Banjir Kritik Kenaikan BPJS,Anggap Kebijakan Menyengsarakan Rakyat

oleh -
Ilustrasi

JALAJAHNUSAE.com – Langkah Presiden Joko Widodo yang menaikkan iuran BPJS Kesehatan seperti tertuang dalam Perpres No. 64 tahun 2020 menuai banyak kritik.
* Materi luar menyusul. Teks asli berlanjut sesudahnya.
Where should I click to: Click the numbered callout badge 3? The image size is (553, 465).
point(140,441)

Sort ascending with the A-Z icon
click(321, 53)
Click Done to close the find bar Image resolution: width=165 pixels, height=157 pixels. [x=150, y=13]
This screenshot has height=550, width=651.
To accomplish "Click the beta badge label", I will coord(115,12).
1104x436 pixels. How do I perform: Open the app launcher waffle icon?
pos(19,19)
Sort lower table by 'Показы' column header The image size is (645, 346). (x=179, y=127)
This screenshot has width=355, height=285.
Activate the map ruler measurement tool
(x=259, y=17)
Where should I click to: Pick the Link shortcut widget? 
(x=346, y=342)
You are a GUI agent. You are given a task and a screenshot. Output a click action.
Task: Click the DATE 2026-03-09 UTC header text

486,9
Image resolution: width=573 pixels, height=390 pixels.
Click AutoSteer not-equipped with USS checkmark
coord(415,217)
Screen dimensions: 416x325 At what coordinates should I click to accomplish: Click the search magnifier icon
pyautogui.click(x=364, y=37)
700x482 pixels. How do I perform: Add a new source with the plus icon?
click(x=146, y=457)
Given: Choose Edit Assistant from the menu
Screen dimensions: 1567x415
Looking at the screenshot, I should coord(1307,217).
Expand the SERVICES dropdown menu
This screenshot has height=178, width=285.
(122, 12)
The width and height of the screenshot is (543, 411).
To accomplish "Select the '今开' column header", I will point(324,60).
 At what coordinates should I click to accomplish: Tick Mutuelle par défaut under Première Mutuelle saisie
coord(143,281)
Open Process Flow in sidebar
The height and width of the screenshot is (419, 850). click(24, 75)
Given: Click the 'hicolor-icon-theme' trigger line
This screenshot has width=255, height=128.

Kebijakan ini dianggap menyengsarakan rakyat ditengah badai pandemic corona (Covid-19).

Wali Kota Solo, Jawa Tengah FX Hadi Rudyatmo,misalnya,berpendapat  kebijakan menaikan iuran BPSJ ini  semakin membebani masyarakat yang sudah terdampak Covid-19

“Enggak tepatlah (kebijakan) presiden itu, apa tidak bisa menunggu tahun anggaran depan atau sampai pandemi selesai, atau paling tidak mereda lah,” katanya saat ditemui di Balaikota Solo, Kamis (14/5/2020).

Perpres tersebut, lanjutnya, memang memberi keringanan bagi peserta JKN-KIS yang menunggak.

Mereka dapat mengaktifkan kembali kepesertaan JKN-KIS dengan membayar tunggakan iuran 6 bulan meskipun tunggakan sebenarnya lebih dari itu. Pembayaran tunggakan yang dimaksud paling lambat diserahkan sebelum 2021.